East Timorese politician and university teacher

Brigida Antónia Correia (born 1964 in Bazartete, Portuguese Timor) is a politician from East Timor. She has been a member of the National Congress for Timorese Reconstruction (CNRT) party since 2007. Priot to that, she had been a member of the Partido Trabalhista since 2000.

== Career ==
From 2000 to 2014 Correia was a lecturer at the Faculty of Agriculture at the National University of East Timor (UNTL). She studied for her PhD at Universitas Gadjah Mada; her thesis examined peanut cultivation. She was also director of the non-governmental organization Vecom from 2005 to 2012.

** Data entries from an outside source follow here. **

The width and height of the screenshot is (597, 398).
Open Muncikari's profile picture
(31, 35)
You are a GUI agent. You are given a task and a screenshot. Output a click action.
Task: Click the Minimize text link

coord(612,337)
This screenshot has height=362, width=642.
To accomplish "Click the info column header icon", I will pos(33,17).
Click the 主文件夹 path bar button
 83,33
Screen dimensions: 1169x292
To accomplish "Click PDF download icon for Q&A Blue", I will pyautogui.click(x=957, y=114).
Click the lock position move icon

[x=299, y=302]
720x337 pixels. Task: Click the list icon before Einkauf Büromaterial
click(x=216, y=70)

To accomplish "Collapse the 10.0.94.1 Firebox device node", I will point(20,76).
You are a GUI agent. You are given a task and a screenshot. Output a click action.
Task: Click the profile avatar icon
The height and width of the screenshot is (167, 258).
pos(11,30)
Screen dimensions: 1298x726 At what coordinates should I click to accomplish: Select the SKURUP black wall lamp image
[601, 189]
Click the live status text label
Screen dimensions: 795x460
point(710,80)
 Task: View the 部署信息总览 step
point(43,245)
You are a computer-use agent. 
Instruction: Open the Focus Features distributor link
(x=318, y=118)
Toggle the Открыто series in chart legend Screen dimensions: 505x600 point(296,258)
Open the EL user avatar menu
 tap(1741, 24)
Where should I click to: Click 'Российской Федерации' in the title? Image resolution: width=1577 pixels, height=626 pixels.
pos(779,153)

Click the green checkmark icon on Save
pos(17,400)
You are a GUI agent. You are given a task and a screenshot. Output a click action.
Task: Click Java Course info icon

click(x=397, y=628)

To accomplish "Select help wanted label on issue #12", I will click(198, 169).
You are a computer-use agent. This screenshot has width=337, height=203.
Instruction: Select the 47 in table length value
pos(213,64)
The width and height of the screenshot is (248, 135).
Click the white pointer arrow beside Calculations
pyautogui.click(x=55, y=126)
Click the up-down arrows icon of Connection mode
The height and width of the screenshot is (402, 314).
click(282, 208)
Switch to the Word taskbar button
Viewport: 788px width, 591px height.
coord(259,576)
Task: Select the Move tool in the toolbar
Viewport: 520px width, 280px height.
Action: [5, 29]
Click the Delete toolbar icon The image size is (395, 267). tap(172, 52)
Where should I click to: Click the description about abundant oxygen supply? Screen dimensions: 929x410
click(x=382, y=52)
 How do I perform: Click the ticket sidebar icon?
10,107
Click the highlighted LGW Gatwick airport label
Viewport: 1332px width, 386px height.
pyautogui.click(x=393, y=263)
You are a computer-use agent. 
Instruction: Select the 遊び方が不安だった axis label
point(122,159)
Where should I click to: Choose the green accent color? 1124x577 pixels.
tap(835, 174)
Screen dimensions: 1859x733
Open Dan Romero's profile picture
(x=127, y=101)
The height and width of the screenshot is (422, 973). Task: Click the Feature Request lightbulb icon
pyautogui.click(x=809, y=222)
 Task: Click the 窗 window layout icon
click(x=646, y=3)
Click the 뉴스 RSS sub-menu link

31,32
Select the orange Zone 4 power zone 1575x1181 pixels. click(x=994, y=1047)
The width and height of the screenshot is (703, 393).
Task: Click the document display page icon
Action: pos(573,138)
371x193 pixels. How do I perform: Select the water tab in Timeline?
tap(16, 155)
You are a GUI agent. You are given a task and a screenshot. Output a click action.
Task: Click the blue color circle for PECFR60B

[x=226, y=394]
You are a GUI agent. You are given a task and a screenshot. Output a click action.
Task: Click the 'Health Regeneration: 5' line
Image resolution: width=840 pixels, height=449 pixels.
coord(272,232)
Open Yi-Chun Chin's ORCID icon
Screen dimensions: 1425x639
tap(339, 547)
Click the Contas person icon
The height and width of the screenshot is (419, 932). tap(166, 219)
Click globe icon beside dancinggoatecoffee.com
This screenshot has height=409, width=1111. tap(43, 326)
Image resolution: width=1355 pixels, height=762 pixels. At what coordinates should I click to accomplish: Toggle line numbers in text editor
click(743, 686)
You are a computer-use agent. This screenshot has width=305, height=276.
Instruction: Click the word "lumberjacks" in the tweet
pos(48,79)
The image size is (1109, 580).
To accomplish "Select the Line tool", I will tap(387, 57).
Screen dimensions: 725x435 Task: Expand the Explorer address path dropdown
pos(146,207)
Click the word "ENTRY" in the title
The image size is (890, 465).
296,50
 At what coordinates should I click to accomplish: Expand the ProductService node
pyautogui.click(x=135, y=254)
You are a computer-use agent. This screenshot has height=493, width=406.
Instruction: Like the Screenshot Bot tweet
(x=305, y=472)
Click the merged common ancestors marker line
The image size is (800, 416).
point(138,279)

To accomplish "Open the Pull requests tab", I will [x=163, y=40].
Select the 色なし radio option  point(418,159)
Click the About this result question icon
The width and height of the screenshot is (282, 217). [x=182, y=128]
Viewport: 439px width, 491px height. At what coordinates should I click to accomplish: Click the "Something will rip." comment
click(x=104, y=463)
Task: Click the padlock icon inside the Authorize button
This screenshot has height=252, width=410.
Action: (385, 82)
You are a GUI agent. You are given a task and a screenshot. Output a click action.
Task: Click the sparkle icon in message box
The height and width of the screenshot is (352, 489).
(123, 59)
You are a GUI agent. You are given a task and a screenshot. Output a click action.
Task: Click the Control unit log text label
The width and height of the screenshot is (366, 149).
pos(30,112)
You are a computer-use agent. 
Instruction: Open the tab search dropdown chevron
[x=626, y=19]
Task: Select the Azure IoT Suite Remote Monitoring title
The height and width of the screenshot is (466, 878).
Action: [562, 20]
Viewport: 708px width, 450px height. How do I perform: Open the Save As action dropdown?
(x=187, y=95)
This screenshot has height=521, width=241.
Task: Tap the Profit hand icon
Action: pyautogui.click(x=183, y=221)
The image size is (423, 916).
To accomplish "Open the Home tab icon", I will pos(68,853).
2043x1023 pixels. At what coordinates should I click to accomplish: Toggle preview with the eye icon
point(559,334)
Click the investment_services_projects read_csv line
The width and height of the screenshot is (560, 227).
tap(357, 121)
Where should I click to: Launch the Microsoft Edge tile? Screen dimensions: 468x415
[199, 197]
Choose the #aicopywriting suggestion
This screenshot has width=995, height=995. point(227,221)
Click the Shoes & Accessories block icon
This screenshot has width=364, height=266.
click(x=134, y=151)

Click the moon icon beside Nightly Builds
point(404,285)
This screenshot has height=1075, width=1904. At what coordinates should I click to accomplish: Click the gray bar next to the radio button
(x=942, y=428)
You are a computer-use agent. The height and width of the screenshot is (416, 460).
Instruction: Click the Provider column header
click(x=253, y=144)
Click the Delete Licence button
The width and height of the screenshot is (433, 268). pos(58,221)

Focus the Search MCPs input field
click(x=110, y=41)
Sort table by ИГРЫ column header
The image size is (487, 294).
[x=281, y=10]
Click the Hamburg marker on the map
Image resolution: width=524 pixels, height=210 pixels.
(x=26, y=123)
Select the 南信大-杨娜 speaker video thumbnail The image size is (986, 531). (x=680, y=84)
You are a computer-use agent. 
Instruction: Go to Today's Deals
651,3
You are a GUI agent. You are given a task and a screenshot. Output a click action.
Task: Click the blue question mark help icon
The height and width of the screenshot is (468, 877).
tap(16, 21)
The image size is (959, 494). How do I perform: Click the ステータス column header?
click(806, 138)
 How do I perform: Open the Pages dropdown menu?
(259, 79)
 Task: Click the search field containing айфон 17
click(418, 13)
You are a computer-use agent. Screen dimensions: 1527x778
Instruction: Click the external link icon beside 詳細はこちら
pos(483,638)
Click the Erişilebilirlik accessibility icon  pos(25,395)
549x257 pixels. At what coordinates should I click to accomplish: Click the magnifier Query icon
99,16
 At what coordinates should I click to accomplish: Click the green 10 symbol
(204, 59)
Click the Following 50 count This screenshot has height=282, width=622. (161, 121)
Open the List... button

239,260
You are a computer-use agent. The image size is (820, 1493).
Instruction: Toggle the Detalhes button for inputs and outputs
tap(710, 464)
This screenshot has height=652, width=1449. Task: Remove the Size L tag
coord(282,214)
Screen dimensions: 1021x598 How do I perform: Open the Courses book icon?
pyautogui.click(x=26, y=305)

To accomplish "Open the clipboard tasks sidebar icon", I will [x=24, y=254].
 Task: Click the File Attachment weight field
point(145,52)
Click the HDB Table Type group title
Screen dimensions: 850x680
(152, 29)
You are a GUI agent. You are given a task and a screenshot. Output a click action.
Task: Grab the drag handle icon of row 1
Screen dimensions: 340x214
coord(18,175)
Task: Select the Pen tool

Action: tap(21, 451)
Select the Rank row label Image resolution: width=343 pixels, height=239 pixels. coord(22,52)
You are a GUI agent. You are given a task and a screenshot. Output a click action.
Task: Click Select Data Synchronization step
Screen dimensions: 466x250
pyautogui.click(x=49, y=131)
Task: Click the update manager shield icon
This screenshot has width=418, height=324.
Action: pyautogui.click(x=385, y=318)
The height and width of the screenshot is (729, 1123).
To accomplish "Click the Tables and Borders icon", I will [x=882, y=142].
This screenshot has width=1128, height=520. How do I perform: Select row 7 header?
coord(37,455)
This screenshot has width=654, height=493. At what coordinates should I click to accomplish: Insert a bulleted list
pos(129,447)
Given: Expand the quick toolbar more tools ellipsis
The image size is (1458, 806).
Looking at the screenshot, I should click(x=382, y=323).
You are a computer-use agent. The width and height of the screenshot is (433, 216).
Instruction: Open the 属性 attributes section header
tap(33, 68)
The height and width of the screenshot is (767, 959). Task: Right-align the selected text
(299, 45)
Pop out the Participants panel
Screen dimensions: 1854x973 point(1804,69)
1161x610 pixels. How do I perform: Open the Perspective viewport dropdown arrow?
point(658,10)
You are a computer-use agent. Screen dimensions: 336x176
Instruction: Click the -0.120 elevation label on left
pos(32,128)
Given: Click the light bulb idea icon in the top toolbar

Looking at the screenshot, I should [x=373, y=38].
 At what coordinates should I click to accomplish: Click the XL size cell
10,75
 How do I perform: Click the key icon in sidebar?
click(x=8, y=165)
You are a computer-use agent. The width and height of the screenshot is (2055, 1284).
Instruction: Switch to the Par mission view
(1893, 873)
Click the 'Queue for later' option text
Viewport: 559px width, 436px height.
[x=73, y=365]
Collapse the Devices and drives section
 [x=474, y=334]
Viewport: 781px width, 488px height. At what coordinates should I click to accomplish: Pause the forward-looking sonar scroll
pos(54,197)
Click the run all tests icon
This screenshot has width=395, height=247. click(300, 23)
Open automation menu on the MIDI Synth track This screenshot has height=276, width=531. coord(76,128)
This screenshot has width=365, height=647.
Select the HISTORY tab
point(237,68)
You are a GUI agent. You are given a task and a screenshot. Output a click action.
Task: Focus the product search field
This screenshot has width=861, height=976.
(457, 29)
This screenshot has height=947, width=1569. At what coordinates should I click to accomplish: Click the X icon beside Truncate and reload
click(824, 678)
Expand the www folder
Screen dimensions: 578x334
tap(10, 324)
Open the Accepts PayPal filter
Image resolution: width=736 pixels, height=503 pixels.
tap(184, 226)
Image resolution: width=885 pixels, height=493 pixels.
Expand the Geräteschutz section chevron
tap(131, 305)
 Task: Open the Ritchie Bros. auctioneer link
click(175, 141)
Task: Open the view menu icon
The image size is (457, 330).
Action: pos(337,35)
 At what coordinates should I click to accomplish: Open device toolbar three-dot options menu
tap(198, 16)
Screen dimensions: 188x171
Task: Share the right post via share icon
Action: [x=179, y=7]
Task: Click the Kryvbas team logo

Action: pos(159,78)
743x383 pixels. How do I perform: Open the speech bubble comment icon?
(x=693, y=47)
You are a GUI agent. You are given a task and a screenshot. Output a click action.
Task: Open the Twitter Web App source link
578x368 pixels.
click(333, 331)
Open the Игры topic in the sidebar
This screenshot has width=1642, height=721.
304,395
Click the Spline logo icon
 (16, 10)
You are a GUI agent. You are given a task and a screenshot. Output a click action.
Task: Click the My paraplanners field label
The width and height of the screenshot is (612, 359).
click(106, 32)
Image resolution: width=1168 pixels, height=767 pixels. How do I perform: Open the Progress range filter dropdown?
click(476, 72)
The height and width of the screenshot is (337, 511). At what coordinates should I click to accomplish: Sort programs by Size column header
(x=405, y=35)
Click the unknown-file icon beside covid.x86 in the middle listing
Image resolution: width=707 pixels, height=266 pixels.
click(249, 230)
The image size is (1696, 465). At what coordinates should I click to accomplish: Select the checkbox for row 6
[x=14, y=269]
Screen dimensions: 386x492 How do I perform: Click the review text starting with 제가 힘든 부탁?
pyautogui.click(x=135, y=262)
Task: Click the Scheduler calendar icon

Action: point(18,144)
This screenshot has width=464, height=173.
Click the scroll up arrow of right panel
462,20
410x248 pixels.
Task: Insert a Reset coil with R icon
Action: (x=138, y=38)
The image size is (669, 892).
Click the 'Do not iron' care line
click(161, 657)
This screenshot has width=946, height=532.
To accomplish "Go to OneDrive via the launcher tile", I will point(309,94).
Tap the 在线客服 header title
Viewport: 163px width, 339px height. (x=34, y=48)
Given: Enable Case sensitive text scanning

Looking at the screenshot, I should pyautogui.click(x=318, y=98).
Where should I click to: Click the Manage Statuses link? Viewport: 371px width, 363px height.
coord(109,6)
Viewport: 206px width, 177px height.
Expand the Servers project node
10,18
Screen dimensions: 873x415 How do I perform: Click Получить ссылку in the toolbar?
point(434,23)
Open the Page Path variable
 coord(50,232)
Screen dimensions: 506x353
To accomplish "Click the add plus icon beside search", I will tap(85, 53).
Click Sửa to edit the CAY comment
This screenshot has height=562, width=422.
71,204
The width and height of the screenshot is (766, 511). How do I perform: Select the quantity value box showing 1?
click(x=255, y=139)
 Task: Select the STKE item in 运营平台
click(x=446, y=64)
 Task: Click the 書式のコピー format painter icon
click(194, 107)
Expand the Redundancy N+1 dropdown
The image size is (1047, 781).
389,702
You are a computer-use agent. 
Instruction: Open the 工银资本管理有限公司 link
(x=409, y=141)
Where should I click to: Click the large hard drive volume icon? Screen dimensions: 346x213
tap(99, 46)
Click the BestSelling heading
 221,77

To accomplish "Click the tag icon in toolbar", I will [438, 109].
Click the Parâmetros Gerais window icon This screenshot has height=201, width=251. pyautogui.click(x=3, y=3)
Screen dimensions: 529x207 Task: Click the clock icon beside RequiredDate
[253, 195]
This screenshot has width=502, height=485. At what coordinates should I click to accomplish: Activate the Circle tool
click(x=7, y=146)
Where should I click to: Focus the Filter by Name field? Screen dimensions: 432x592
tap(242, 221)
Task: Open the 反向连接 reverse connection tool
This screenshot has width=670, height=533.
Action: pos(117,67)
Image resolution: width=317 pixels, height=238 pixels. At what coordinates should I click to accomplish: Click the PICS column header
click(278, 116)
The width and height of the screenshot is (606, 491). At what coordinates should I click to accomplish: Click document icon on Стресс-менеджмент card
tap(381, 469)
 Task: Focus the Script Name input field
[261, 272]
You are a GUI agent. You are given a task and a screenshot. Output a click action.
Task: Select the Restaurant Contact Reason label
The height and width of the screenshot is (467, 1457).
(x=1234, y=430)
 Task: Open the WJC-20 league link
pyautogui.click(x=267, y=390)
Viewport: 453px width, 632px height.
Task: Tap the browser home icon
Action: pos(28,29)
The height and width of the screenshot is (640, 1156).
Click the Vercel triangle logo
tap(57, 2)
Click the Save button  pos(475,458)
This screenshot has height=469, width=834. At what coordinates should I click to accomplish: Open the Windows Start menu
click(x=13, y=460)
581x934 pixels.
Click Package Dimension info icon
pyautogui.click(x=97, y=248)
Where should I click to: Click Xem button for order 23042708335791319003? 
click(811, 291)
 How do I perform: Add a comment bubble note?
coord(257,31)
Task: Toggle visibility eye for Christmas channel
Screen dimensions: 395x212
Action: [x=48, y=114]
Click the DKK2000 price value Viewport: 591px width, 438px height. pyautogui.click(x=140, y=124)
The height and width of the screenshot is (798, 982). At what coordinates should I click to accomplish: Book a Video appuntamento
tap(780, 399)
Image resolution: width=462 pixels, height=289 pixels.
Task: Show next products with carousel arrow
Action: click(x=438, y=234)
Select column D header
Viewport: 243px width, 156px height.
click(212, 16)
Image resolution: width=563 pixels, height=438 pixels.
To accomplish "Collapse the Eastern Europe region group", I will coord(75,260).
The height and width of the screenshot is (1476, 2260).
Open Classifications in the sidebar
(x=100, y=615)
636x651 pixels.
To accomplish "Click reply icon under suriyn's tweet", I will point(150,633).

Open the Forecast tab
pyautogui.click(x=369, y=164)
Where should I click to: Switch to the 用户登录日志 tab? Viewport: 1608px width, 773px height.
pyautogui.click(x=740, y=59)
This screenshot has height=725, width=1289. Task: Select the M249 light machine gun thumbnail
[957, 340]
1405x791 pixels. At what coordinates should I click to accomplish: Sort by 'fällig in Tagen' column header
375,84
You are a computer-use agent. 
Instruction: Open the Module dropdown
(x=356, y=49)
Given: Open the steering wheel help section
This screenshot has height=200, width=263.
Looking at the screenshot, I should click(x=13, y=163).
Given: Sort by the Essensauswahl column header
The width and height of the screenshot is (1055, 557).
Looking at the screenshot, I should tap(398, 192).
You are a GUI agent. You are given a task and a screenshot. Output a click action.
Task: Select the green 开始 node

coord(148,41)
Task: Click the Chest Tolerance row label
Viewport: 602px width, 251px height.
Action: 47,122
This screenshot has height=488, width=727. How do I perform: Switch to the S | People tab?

Correia has been a member of the East Timorese national parliament since 2007. From 2009 to 2011 she was Vice President of the National Guidelines Commission of the CNRT. Since 2011 she has been an ordinary member of the commission.  At number 12 on the CNRT's list, Correia successfully returned to parliament in the 2017 parliamentary elections. She has now become a member of the Commission on Constitutional Affairs, Justice, Public Administration, Local Jurisprudence and the Fight against Corruption (Commission A), and a member of Parliament's Administrative Council. In the parliamentary elections in 2018, Correira failed to reach Parliament on list position 57 of the Aliança para Mudança e Progresso (AMP), the joint list of CNRT, PLP and KHUNTO.

== Publications ==

- Correia, Brigida Antonia. & Instituto de Linguistica (INL) UNTL.  (2003).  Objetivu dezenvolvimentu agrikultura Timor Loro Sa'e [East Timor agriculture development objectives].
- Correia, Brigida Antonia. (2004) Pengaruh umur panen dan penambahan inokulum rizobium terhadap produktivitas kacang tanah (Arachis hypogaea L.) [Effect of harvest age and addition of rhizobium inoculum on peanut (Arachis hypogaea L.) productivity].